Tamassit (Kabylie) : la belle renaissance de l’huilerie traditionnelle des Frères Kessi

Redaction

C’est une huilerie traditionnelle fondée à la fin des années 1930. Complètement détruite par l’armée française durant la guerre de libération nationale, elle est reconstruite juste après l’indépendance du pays. Fermée de nouveau dans les années 1990, elle est rouverte en 2001. Aujourd’hui, elle retrouve un formidable essor et fonctionne à plein régime grâce au courage et à la pugnacité de son gérant.

Une savoureuse senteur de l’huile d’olive caresse les narines à des dizaines de mètres de l’huilerie traditionnelle des Frères Kessi. Au village Tamassit, situé au pied du versant sud du Mont Tamgout, dans la commune des Aghribs, cette huilerie traditionnelle qui existe depuis la fin des années 30, fonctionne encore au grand bonheur des amoureux de l’huile d’olive. Ses clients viennent des quatre coins de la Kabylie, mais aussi d’autres wilayas éloignées du pays. La qualité de l’huile qu’on presse chez les frères Kessi fait courir des clients de lointaines contrées. Une huile extraite de manière traditionnelle des olives. Une huile qui se distingue par une saveur, un gout, et un arôme des plus raffinés.

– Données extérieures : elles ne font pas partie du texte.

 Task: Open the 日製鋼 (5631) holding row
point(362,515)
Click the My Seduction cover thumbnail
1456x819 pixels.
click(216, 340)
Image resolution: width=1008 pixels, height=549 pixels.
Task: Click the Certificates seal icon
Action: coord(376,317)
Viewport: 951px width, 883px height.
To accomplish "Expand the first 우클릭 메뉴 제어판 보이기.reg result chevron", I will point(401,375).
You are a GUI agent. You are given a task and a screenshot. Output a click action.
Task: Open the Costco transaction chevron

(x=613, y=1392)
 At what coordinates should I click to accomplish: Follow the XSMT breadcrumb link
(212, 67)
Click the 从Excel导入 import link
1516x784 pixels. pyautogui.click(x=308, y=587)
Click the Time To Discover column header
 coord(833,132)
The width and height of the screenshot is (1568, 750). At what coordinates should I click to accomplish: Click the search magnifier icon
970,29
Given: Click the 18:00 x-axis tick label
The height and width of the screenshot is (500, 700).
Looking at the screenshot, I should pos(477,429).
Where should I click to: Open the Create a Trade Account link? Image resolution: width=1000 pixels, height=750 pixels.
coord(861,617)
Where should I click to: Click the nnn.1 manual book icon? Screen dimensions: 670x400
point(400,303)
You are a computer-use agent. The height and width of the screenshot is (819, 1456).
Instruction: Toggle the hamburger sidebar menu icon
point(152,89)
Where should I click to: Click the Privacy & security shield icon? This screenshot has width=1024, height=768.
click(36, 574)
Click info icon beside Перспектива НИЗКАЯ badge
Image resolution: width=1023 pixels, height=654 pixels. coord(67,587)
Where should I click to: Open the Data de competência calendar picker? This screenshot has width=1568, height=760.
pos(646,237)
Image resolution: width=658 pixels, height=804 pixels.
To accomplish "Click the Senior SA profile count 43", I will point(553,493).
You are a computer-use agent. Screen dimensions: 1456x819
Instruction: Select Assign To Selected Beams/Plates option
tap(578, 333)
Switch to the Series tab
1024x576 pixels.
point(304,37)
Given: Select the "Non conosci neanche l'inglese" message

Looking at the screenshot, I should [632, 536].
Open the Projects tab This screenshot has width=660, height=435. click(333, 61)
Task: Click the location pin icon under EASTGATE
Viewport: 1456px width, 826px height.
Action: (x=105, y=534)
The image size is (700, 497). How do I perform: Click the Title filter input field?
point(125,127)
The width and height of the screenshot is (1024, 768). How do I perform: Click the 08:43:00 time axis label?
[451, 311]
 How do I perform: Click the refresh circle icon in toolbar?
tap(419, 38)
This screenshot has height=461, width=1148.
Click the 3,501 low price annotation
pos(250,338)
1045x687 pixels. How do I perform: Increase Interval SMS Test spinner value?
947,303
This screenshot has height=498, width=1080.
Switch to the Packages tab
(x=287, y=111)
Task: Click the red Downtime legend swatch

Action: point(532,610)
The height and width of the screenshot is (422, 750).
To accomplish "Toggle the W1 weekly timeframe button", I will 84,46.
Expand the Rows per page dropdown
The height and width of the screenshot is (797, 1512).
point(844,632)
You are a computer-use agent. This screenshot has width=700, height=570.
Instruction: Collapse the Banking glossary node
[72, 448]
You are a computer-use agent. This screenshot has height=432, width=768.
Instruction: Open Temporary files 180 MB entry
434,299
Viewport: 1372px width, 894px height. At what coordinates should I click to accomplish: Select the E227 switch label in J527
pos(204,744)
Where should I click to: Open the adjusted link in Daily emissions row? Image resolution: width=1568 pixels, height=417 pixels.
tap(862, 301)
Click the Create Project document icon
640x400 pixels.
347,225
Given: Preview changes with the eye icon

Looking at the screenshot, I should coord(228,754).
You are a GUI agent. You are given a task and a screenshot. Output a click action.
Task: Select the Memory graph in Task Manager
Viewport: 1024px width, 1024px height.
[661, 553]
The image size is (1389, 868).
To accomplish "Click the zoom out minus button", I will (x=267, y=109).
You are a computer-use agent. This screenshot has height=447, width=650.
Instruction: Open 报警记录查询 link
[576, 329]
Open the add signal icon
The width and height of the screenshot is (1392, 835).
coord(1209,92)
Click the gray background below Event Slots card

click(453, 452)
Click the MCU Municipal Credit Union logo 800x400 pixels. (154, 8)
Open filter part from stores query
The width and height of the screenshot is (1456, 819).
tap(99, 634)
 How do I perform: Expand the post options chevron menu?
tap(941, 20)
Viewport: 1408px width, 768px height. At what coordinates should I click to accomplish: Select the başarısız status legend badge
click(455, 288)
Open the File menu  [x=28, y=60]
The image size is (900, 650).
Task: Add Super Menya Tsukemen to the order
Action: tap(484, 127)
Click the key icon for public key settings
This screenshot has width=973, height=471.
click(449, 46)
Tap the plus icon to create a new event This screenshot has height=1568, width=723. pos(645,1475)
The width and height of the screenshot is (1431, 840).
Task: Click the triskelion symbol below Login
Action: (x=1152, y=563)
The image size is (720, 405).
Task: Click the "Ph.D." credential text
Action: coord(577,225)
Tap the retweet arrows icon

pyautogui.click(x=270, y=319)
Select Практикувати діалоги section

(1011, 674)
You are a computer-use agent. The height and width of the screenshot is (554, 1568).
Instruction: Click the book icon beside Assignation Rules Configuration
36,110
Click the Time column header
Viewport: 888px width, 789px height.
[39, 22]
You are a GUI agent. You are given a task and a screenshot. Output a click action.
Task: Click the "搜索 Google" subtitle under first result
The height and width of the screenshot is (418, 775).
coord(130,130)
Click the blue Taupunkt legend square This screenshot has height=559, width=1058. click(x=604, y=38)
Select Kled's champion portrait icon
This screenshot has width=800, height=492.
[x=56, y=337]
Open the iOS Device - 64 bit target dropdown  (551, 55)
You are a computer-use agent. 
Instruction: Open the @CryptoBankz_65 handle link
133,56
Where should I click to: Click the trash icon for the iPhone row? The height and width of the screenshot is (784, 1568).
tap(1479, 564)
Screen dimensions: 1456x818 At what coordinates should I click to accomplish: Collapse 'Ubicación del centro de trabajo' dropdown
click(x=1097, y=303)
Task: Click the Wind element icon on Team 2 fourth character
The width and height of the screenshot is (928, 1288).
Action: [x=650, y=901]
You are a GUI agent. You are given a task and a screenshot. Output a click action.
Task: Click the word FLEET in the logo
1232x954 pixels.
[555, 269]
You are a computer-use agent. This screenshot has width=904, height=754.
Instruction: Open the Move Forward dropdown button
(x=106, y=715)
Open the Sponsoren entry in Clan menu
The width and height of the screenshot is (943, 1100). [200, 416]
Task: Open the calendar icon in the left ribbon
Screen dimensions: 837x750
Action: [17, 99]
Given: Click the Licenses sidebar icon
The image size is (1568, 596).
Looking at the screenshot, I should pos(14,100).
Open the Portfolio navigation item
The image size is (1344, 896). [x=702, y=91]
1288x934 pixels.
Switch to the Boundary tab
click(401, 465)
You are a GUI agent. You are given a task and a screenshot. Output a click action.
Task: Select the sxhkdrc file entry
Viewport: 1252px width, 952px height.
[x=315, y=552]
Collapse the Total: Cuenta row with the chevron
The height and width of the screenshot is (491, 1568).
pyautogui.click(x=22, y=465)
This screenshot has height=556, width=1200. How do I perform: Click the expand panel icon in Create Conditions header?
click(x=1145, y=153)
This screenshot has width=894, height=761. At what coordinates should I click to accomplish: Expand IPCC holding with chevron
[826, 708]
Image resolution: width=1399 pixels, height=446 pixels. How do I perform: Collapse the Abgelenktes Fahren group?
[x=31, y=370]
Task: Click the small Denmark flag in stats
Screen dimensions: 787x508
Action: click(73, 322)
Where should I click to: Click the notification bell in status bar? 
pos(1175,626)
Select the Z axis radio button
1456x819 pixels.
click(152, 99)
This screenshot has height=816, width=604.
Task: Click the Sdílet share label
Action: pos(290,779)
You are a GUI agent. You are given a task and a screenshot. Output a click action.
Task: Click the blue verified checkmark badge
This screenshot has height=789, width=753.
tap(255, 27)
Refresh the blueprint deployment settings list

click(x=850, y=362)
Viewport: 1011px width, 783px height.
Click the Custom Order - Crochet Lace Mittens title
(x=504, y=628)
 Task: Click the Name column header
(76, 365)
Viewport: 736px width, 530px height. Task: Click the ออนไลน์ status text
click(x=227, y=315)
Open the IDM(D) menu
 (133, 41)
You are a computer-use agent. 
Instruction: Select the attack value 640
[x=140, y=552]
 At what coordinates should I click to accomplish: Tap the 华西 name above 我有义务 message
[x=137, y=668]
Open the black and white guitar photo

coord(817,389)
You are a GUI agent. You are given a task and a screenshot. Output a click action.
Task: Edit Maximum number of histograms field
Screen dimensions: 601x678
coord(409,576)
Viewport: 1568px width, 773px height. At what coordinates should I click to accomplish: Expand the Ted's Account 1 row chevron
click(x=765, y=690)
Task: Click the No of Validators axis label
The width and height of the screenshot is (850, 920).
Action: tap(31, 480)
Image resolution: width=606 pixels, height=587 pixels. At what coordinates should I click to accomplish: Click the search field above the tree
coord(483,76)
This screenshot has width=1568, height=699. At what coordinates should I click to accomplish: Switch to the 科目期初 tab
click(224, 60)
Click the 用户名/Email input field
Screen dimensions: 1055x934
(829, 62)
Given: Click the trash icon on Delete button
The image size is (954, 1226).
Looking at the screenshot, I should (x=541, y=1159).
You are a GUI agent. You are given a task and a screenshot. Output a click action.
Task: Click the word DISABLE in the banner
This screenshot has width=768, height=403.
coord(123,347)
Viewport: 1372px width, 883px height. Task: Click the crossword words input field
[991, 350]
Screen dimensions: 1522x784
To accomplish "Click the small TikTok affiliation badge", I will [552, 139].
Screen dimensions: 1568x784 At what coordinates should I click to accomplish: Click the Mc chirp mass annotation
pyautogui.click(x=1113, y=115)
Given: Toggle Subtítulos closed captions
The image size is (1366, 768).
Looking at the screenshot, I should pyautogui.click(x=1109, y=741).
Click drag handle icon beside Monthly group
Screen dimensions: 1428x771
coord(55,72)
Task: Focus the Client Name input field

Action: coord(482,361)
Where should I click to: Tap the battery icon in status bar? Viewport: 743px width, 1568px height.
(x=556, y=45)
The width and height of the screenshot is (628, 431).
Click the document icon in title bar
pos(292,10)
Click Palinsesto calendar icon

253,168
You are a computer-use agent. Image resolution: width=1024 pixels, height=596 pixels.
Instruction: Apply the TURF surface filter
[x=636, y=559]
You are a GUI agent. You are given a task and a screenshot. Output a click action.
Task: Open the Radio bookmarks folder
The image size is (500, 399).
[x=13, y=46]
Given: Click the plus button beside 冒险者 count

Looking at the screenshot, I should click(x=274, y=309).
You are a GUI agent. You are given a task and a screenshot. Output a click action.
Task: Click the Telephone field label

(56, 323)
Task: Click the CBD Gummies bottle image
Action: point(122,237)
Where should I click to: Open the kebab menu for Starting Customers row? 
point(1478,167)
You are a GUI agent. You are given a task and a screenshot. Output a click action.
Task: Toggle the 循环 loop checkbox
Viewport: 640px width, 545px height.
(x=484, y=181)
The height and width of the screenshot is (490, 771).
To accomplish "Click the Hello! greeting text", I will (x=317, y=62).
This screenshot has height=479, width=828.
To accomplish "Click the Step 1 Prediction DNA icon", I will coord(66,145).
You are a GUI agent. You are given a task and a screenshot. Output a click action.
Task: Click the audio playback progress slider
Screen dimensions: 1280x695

Du pain chaud et croustillant, à savourer avec de l’huile d’olive 

Les visiteurs et clients sont invités à déguster à volonté cette huile avec du pain bien croustillant en guise de bienvenue. «C’est la cerise sur le gâteau. Les employés sont d’une grande politesse. Ils ont un accueil très chaleureux » nous dit Charef Khodja Mohammed, un client de longue date des frères Kessi. La moustache bien fournie, Dda Mohand trempe son morceau de pain dans le plat rempli de l’huile et le savoure délicieusement. «Je suis d’Azeffoun, et je travaille à Alger. Je viens chaque week-end en Kabylie, et je passe très souvent par cette huilerie pour m’acheter de l’huile d’olive. C’est une huile qui a un gout magnifique » dit-il encore. Tout au long de la journée, la boutique ne désemplit pas. Des clients viennent en famille, et côtoient les employés dans cet espace dédié à ce fruit qui fait la réputation de la Kabylie. «Chez nous, c’est une tradition qui a toujours existé. Quand quelqu’un vient dans notre huilerie, que ce soit des clients, des visiteurs ou de simples passants, nous offrons gratuitement du pain chaud et croustillant, à savourer avec de l’huile d’olive», s’enorgueillit Rabah, le gérant de l’huilerie avec ses frères, tous fiers d’avoir réussi à sauvegarder cette tradition.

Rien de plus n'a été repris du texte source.